Data Publishing

What is data publishing?

When we mention data publishing at VU Amsterdam, we mean the following:

Making research data, associated metadata, accompanying documentation, and software code (where relevant) accessible in a repository in such a manner that they can be discovered on the Web and referred to in a unique and persistent way (Inspired by the definition in the CODATA Research Data Management Terminology).
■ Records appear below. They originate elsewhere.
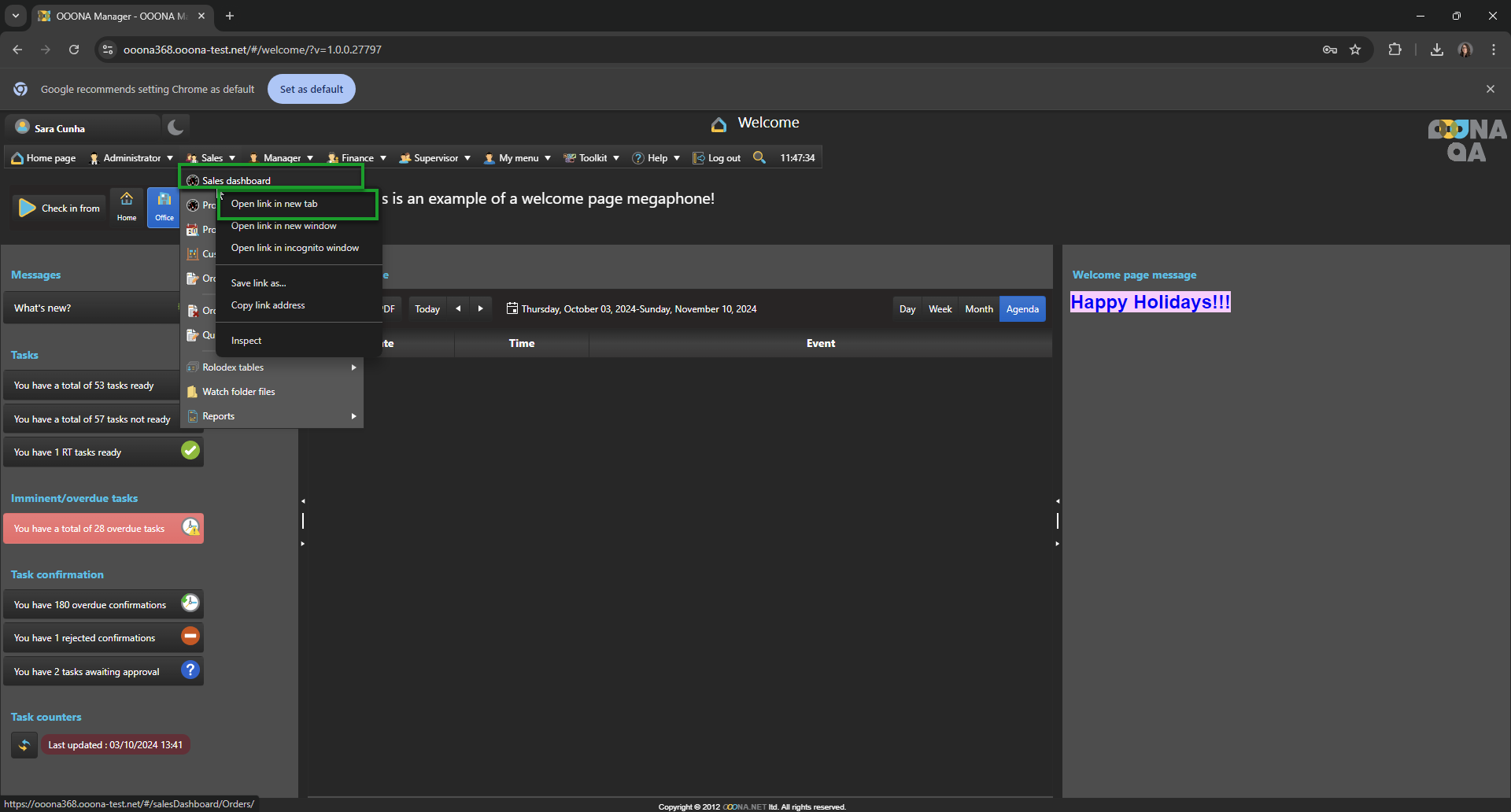Screen dimensions: 1511x812
Task: Select Copy link address from context menu
Action: [268, 305]
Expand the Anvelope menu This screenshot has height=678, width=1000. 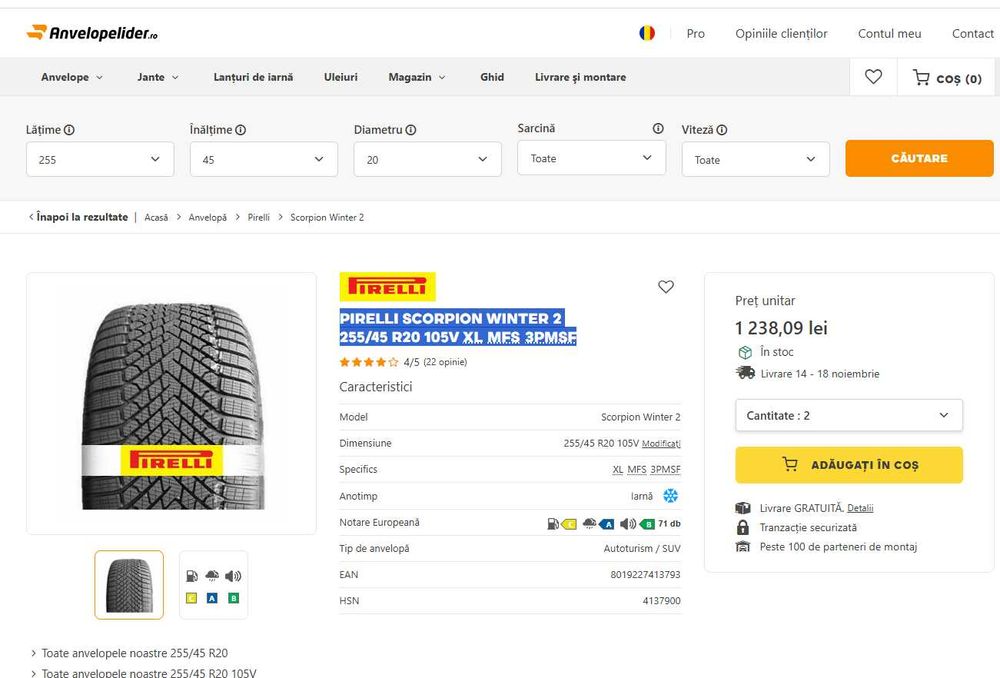(x=72, y=77)
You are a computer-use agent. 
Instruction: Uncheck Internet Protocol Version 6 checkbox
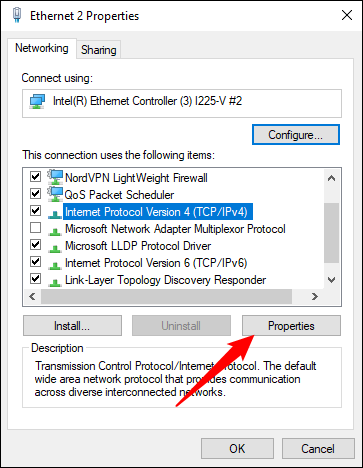point(35,261)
As stated in the Research Data and Software Management Policy, researchers are responsible for publishing all research data that leads to a published result (either in an article or other narrative form) for scientific reuse, meaning that these materials can be discovered on the Web and referred to in a unique and persistent way. This means that the existence of a dataset is announced and that basic information about this dataset (like title, creator, moment of publication, etc.) can be found online, but it doesn’t necessarily mean that others will be able to access and download the actual data. The level of accessibility to the data must be determined during the publication process. If data or software contain confidential information, information to which intellectual properties apply, and/or personal data, an assessment must take place to determine whether these data can be made available for reuse and if so, under which conditions. A custom licence (‘restricted’ or ‘closed’) will indicate if conditional access can be granted, and if so, what the conditions are.

Purpose

Data publishing is crucial for the accessibility of research output. It helps to make VU Amsterdam’s research visible, verifiable and, where possible, reusable. These are important goals for VU Amsterdam, as they contribute to a transparent reseach practice and enable other researchers to build on work that has been done by VU researchers. Publishing data means that researchers make their datasets known to the world, even if they cannot be accessed by others directly, but only after granting conditional access. This enables other researchers reusing these data, leading to more impact of research that is carried out at VU Amsterdam. It may also result in new collaborations. Another advantage is that it makes the work of a researcher more visible, going beyond the visibility of a publication alone.

Requirements

At VU Amsterdam, we strive to make our research data FAIR. Publishing data is a crucial step in making data findable. As explained in the definition above, publishing means that you make data discoverable on the internet. As a result, other researchers can find out about the existence of your dataset and consider whether it may be useful for them in their own research.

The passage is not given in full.